Street-shrines: religion of the everyday in urban India 
Convenors:
Borayin Larios (University of Vienna)
Raphaël Voix (Centre for South Asian Studies, Paris, CNRS-EHESS)
Chair:
William French (Loyola University Chicago)
Location:
Room 214
Start time:
28 July, 2016 at
Time zone: Europe/Warsaw
Session slots:
3

Short Abstract:

This panel aims at exploring the production and dynamics of street-shrines in urban India. Through ethnographic work at specific shrines, each paper will contribute to describe and question the discourses and practices that form an important part of everyday religion in Indian cities.

Long Abstract:

Even while India remains largely rural, hundreds of millions of people live in cities and mega-cities across its territory. This massive urban concentration is accompanied by a number of social and material rearrangements and innovations that affect the lives of these city-dwellers. From the religious perspective, in the last twenty years or so, an increase in modern so-called "mega-temples" has become part of urban religiosity; as well as the emergence of charismatic movements featuring "mega-gurus" that attract millions of devotees in India and beyond.
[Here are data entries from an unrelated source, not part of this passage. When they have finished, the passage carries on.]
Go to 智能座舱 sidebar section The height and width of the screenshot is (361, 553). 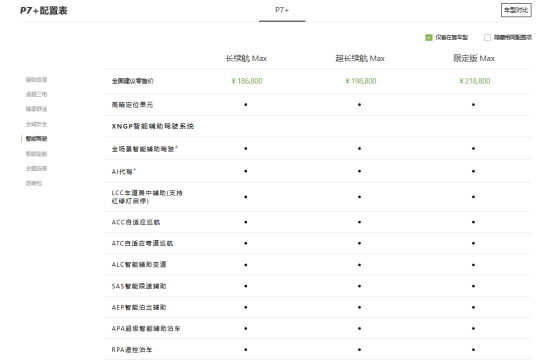[x=36, y=154]
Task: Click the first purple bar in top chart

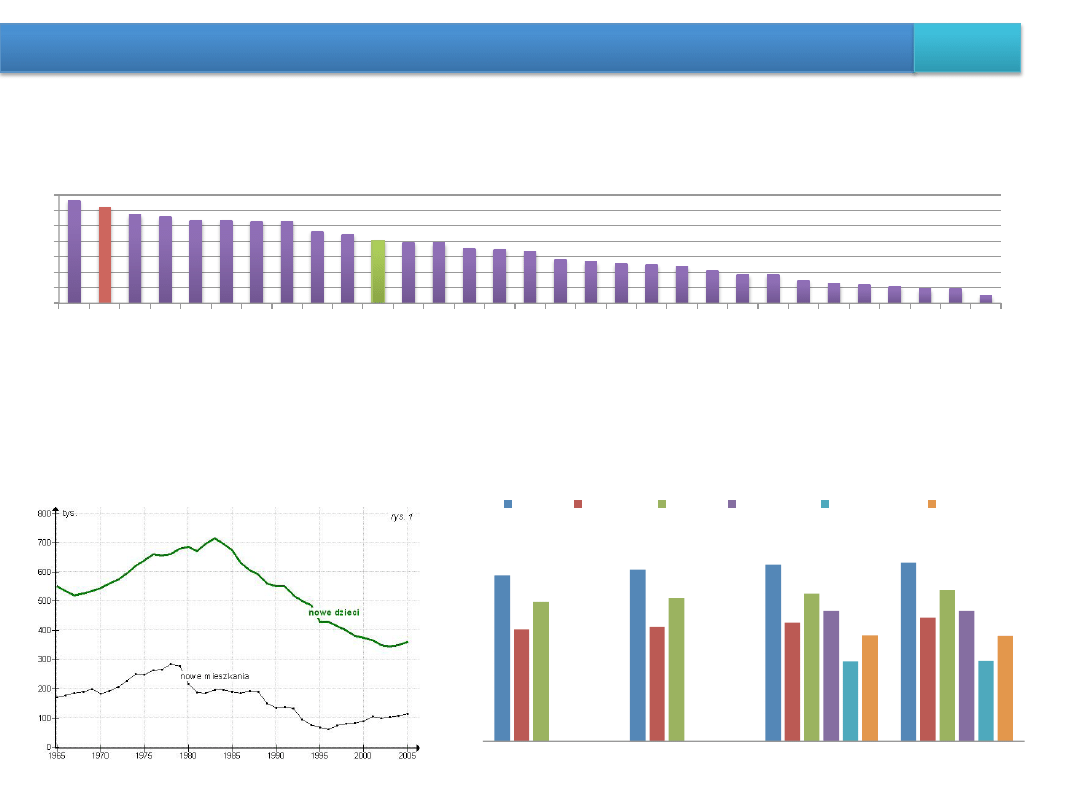Action: 74,251

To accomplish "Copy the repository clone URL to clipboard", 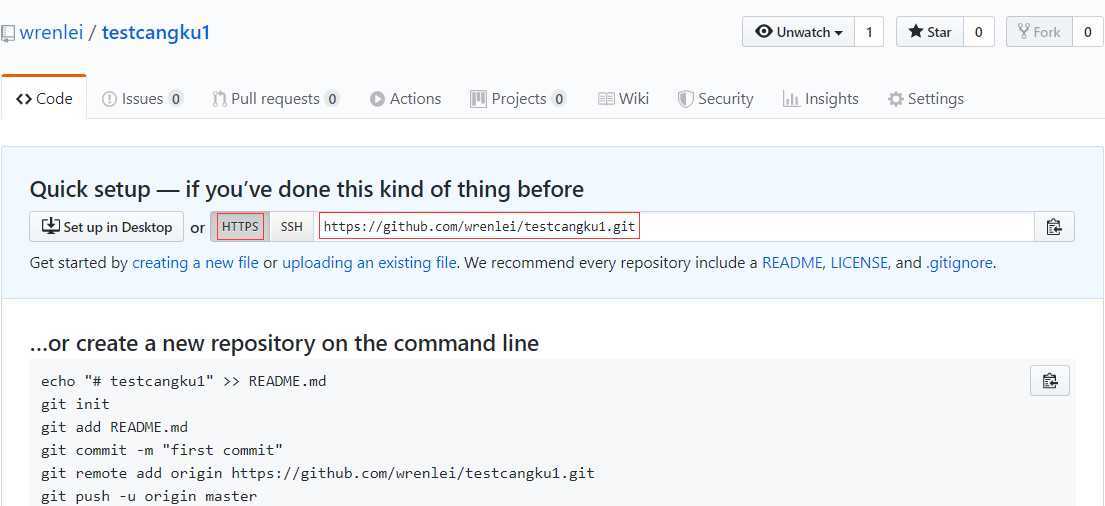I will tap(1054, 227).
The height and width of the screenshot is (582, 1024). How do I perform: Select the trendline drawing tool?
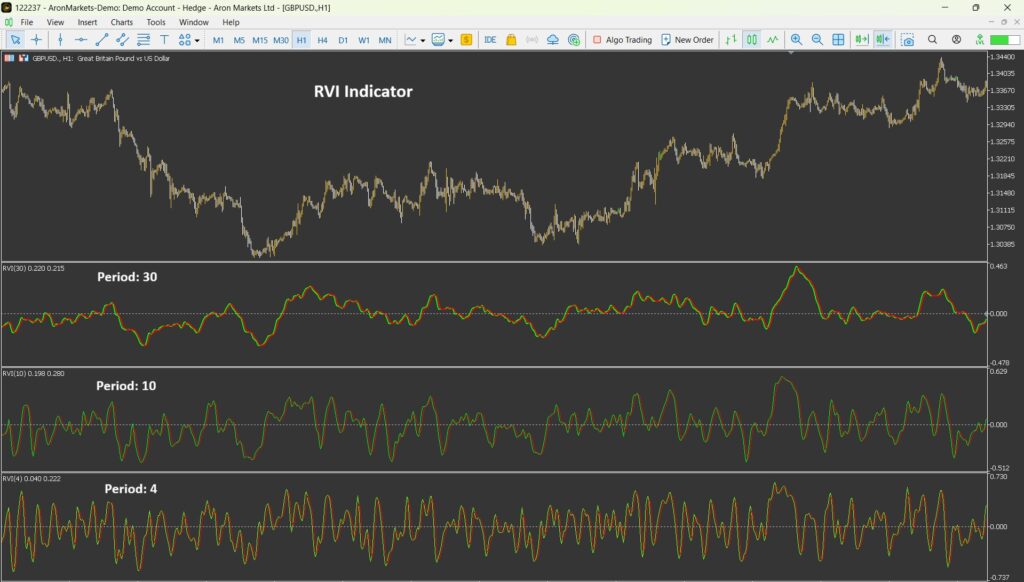[x=101, y=40]
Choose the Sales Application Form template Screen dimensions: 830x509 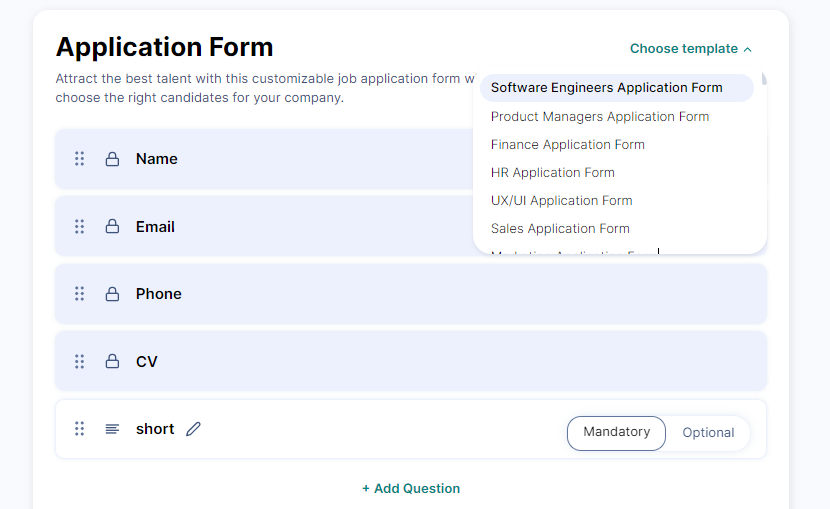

However the development of cities has also seen an increase of street shrines. Be they Hindu, Muslim, Christian, Buddhist, Jain or shared between different faiths, these different roadside shrines have an ubiquitous presence in the cities of India, to the point that some of them surpass main temples, churches and mosques in popularity and patronage. However they differ from the latter main temples by the apparently informal nature of the practices and discourses that take place. The panel will investigate to what extent these shrines are important sites for the individual sense of belonging to particular localities and/or to particular communities. Drawing on ethnographic research conducted in one specific site or on different connected sites, each paper will contribute to describe and question the discourses and practises at stake in what appears to be an important part of the everyday religion in Indian cities.